#21 Hello World?

SWAMP: our brain, planetary kidney and architecture of cohabitation

Why the talk is inspiring?

This talk will be a first official presentation of “The Swamp Pavilion” – Lithuanian representation in 16th International Architecture Exhibition – La Biennale di Venezia. Nomeda and Gediminas Urbonas, curators of the pavilion will present a conceptual framework of the project and will discuss why and how the swamp is relevant today. In light of our age marked by existential threats of war and mutually assured destruction, of climate change and its enforcement of new global patterns of disaster and migration, the Swamp Pavilion interrogates the relevance of a single country’s representation when these transnational crises have become the norm.

The talk will take take place on October 12th in the National Gallery of Art, Konstitucijos ave. 22, Vilnius.

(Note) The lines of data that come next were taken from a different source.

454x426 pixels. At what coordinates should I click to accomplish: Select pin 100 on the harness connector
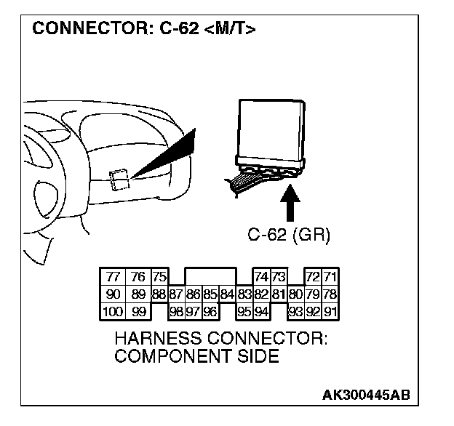tap(111, 312)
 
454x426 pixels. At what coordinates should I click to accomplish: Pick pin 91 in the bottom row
tap(330, 312)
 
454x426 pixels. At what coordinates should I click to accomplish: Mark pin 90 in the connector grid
tap(112, 294)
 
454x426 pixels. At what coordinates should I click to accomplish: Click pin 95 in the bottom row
tap(244, 312)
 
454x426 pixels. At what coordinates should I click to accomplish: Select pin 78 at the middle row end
tap(330, 294)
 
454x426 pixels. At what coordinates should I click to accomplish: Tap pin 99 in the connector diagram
tap(138, 312)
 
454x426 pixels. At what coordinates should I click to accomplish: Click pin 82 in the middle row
tap(261, 294)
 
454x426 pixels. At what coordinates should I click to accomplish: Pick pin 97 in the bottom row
tap(193, 312)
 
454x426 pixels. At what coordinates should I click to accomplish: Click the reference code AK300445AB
tap(366, 395)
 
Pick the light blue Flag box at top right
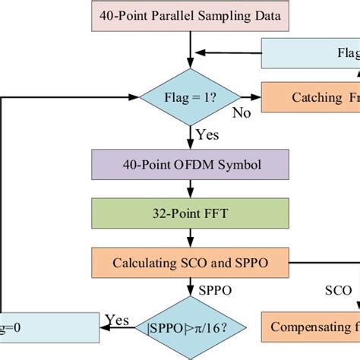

The talk will start at 20:00 and will be in Lithuanian. Event is free.

12
october
2017

Speaker

Nomeda Urbonas, Gediminas Urbonas

How the speaker is exceptional?

Nomeda and Gediminas Urbonas are artists, educators and co-founders of the Urbonas Studio, an interdisciplinary research practice that facilitates exchange amongst diverse nodes of knowledge production and artistic practice in pursuit of projects that transform civic spaces and collective imaginaries. Urbonas’s work has been exhibited at the Sao Paulo, Berlin, Moscow, Lyon, and Gwangju Biennales; the Manifesta and Documenta exhibitions; in solo shows at the Lithuanian Pavilion in 52nd Venice Biennale (2007) and MACBA in Barcelona (2008) among others. Gediminas co-edited the volume Public Space? Lost and Found (SA+P Press and MIT Press 2017), which brings together artists, planners and theorists in an examination of the complex inter-relations between the creation and uses of public space and the roles that public art plays therein. Urbonas Studio is currently working on Zooetics – a research project that explores the potential to connect with the noethics and poetics of non-human life in the context of the planetary ecological imbalance. Gediminas is Associate Professor and Director at the MIT Program in Art, Culture and Technology in the School of Architecture and Planning. Nomeda is a MIT research affiliate and PhD researcher at the NTNU, Norway.